I want to be clear: I do actually do a very good job of taking care of myself, but self care is not always as black and white as we make it out to be. Self care is sometimes just literal self preservation, and burn out makes that really hard to do. A lot of little things can add up where all the sudden not only have you overspend your energy, but you realize you have stopped doing the maintenance to even maintain what little energy you do have. I had been so booked and busy with so many things that I was just trying to stay above water and maintain some level of sanity, aka a clean home, that it quickly turned into me only doing that and not ever taking any time for myself. Which then turned into me being unable to even speak with most people because I literally was out of brain power and out of words. 

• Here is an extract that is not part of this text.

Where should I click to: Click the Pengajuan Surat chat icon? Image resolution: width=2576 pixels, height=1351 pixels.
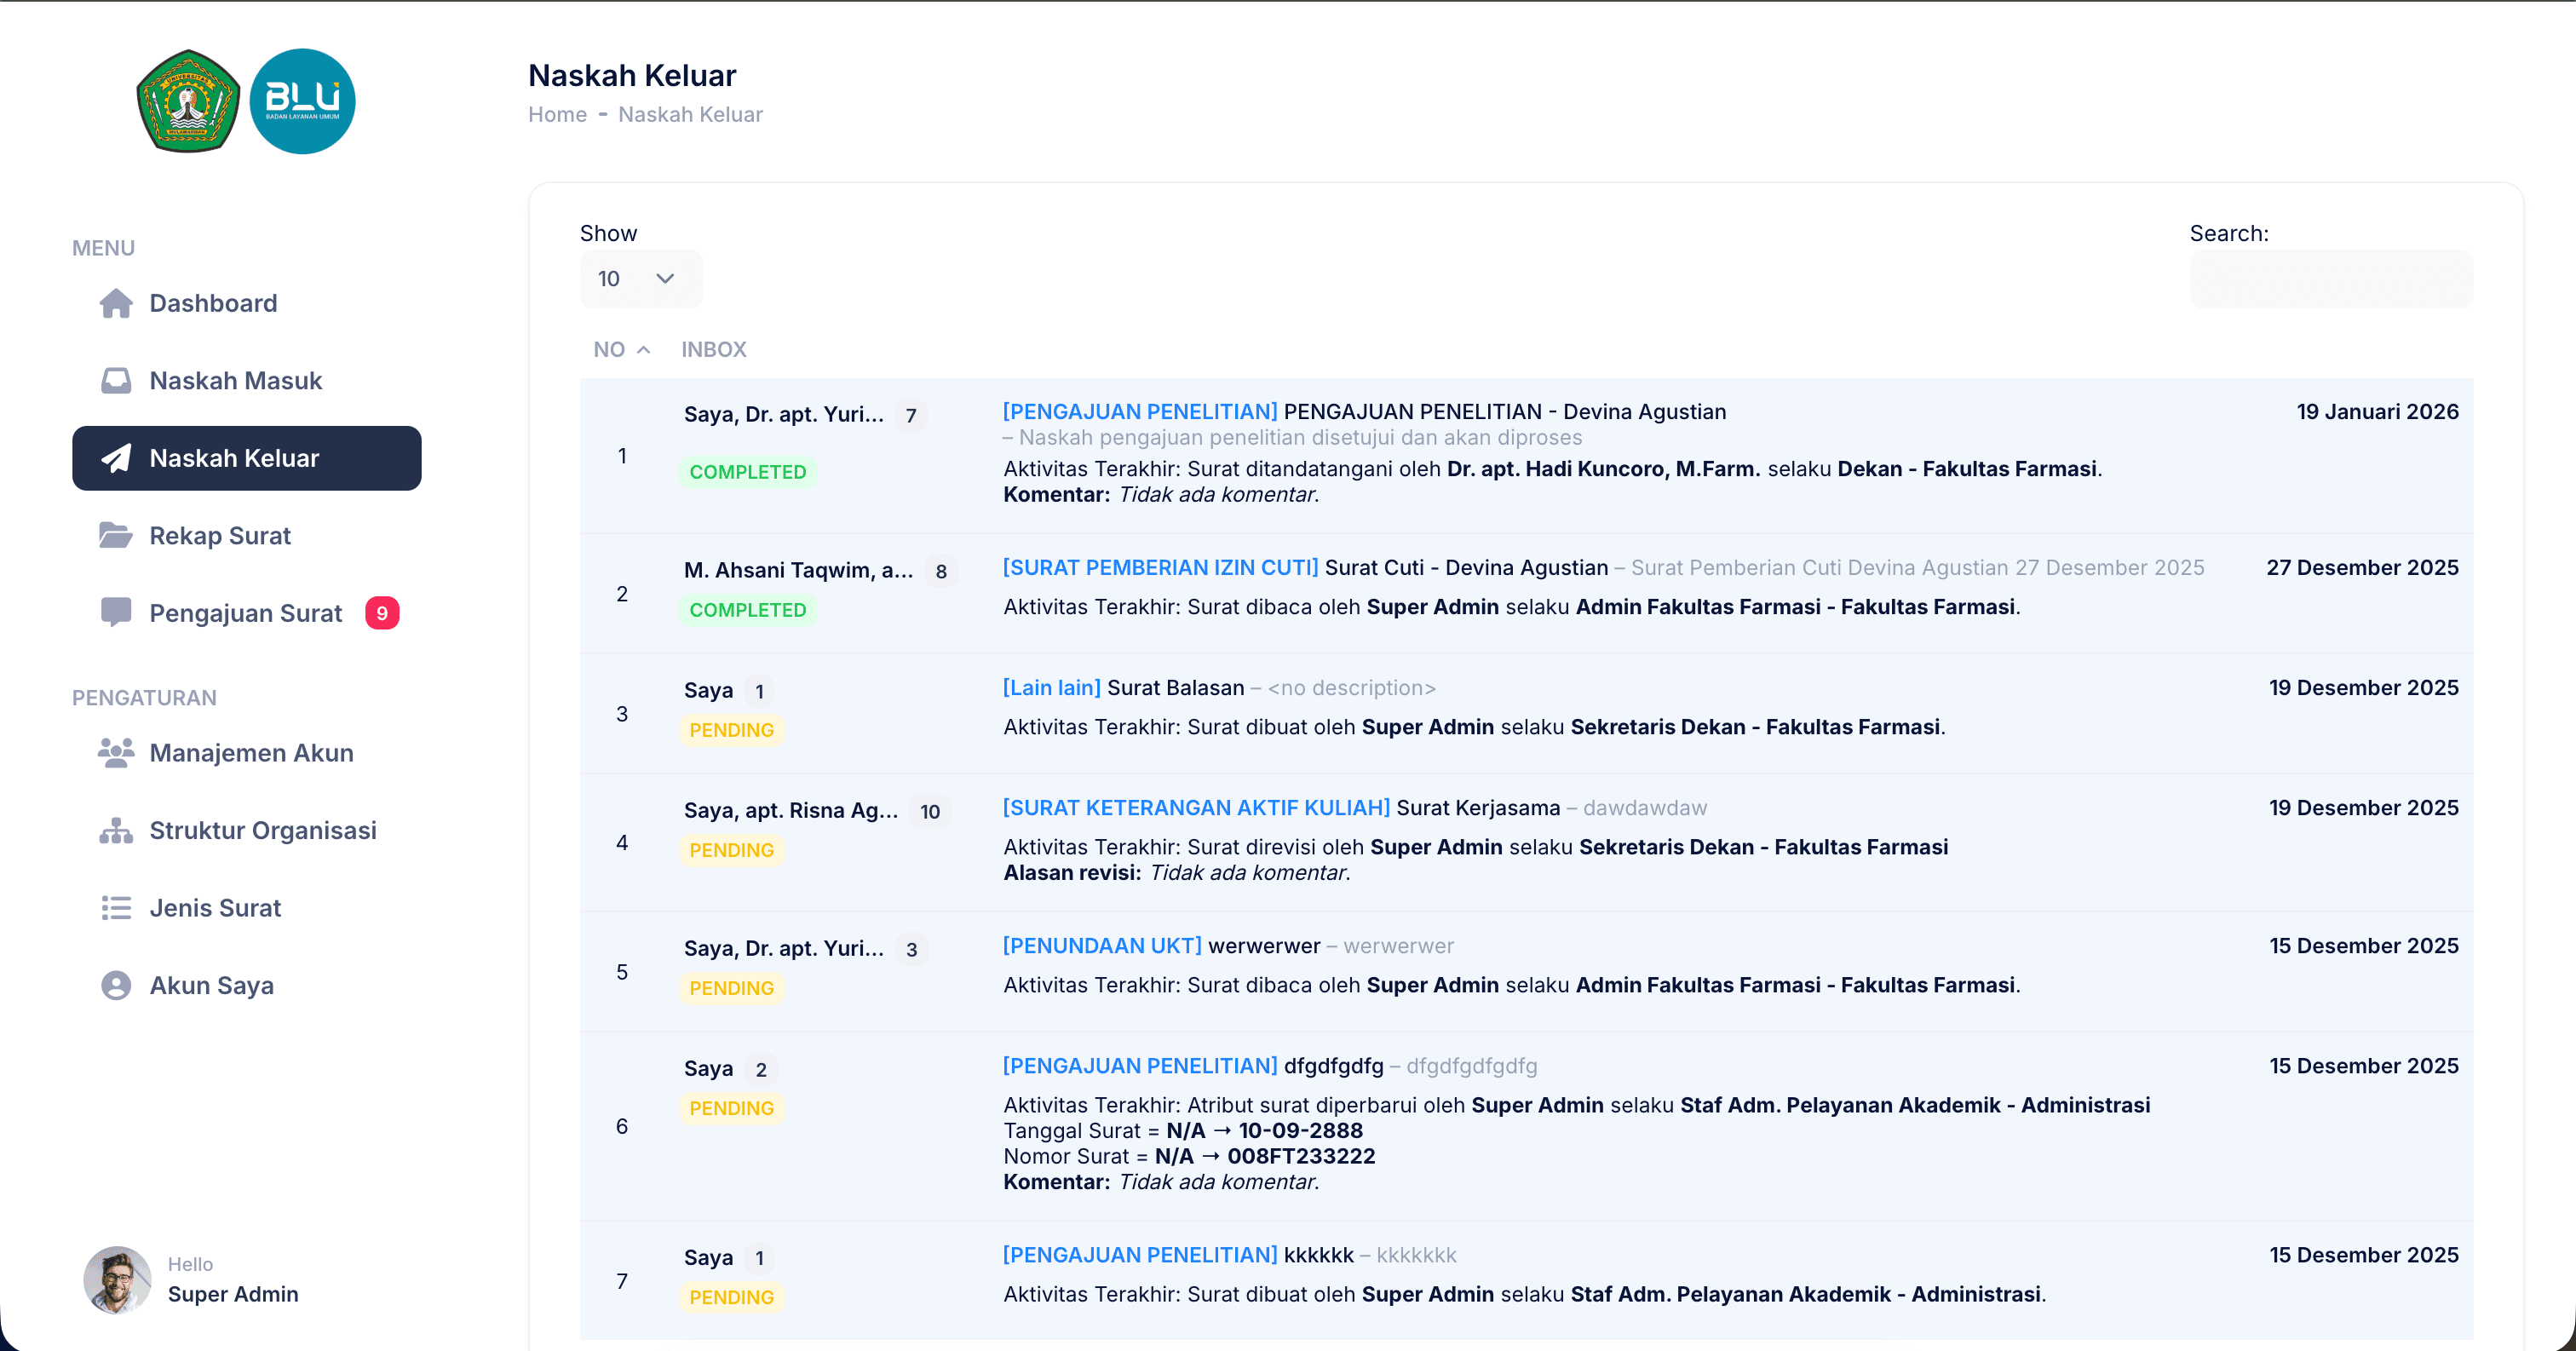(116, 613)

I often advocate for anyone in a professional setting to realize and respect what the scope of their job is v. what they are doing in relation to the bandwidth and longevity of that. To put it simply: how much can you take on without overloading and overworking yourself, and how much are you taking on that is not only not your job but also preventing you from being able to do your job long term because you are burning yourself out. This is especially crucial for people that deal with client facing roles, you cannot take on everything, nor can you take it home with you. That is hard to do. It per usual, really comes back to boundaries. 

Well surprise, surprise, that pertains to your personal life as well. Some seasons we just don’t have it. It being the bandwidth to help or take on other people’s emotions, issues, needs, etc. Some seasons, we need help even maintaining our own. I don’t think it should ever only be taking or giving, obviously. But everyone’s bandwidth varies, and some people are capable of giving more than they take for example. That does not always mean they should, and that also doesn’t mean anyone should be doing that at the expense of themselves. 

It’s hard. We’ve been taught that putting yourself first and being ‘selfish’ is bad. Some of us feel immense guilt for needing help or saying no. And then some of us just don’t know how to read a damn room. 

It’s also hard to show up differently in relationships than you ever have before, and hard to remember sometimes there is an adjustment period for people to catch up to that. We are all doing our best. I just forgot to give myself that same grace. 

I finally took time to get myself back to neutral (as you would suspect I really didn’t have much of a choice haha). So let us remember, this too shall pass, if you are in the peak of it. But even in getting back to neutral, I can tell my bandwidth is still different than it used to be. I’m ok with honoring that, and I have gotten so much more accomplished taking care of myself first. It’s been much more peaceful too. I guess the FAA is onto something with the oxygen masks…

I had a wonderful birthday, and I spent it at a concert that is very fitting for what I would want everyone to take away from all of this.

My wish for us all this year is to find the deeper well, and pour into what pours back into us.